For more than a year, the Federal Reserve ignored myriad warning signs and continued to pump money into the economy. The result was the onset of robust economic growth and increased demand, especially in the labor market, which ushered in high inflation for decades. But as the Fed raises rates belatedly, the veil falls, and financial markets with it.
Oscar Wilde’s “The Picture of Dorian Gray” offers a striking parallel to our situation. The novel’s eponymous protagonist has a portrayal that ages and decays while remaining young and vibrant. But his health is only an illusion, while his portrait—hidden from view—contains the truth.
The massive injections of liquidity by the Fed have created a mirage of economic health. Large nominal gains in corporate profits, asset values and even wages have made the economy look healthy. But after adjusting for inflation caused by excessive money creation, these economic numbers are disappointing at best and negative at worst.
This adjustment for inflation is the true picture of the economy, much like the portrait of Dorian Gray. It lays bare all the sins of the past. As evidence, in the first quarter of this year, the economy grew nominally at a robust annual rate of 6.5%, but after adjusting for inflation, it really fell by 1.4%.
As reality sets in in the financial markets, investors continue to sell off. Stocks continue to fall, with stocks experiencing the most consecutive weeks in the red since the Great Depression and recording their worst losses since the panic-driven sell-off at the start of the pandemic.
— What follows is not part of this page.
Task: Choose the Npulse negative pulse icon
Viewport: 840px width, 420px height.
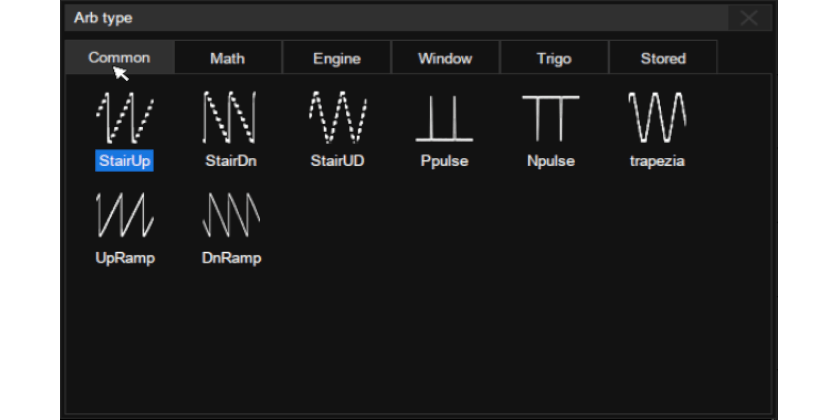Action: coord(550,118)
Inflation robbed consumers of their purchasing power, causing savings to be depleted, consumer debt to rise and expectations of future spending to plummet. It turns out that corporate profits won’t keep rising forever, because the sins of the Fed have finally caught up with everyone.
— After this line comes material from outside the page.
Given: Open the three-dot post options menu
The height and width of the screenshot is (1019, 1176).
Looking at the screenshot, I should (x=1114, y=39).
Creating trillions of dollars out of thin air certainly gives the economy a temporary boost. But that easy money and cheap credit is addictive with painful withdrawal symptoms, which the nation is experiencing right now as markets grapple with the true picture of the economy. This only exacerbates the boom-bust cycle rather than smoothing it out.
Since the Fed can’t actually create growth, let alone wealth, the best it can do is play the man behind the curtain, creating the chimera of money-fueled growth. instead of the real McCoy. This is precisely what we have seen for a year and a half, what one could call the economy of Dorian Gray. In its errant quest to sustain the onset of growth, the Fed has brought the real economy to the brink.
The Fed’s excuse for fueling this inflation over the past 18 months has been its “dual mandate”, under which it aims to simultaneously maintain stable prices and the amorphous goal of full employment. Flooding financial markets with liquidity for more than a year has created a seemingly robust labor market, creating such demand for labor that unfilled jobs are at a record high of 11.5 million and nominal wages are increasing rapidly.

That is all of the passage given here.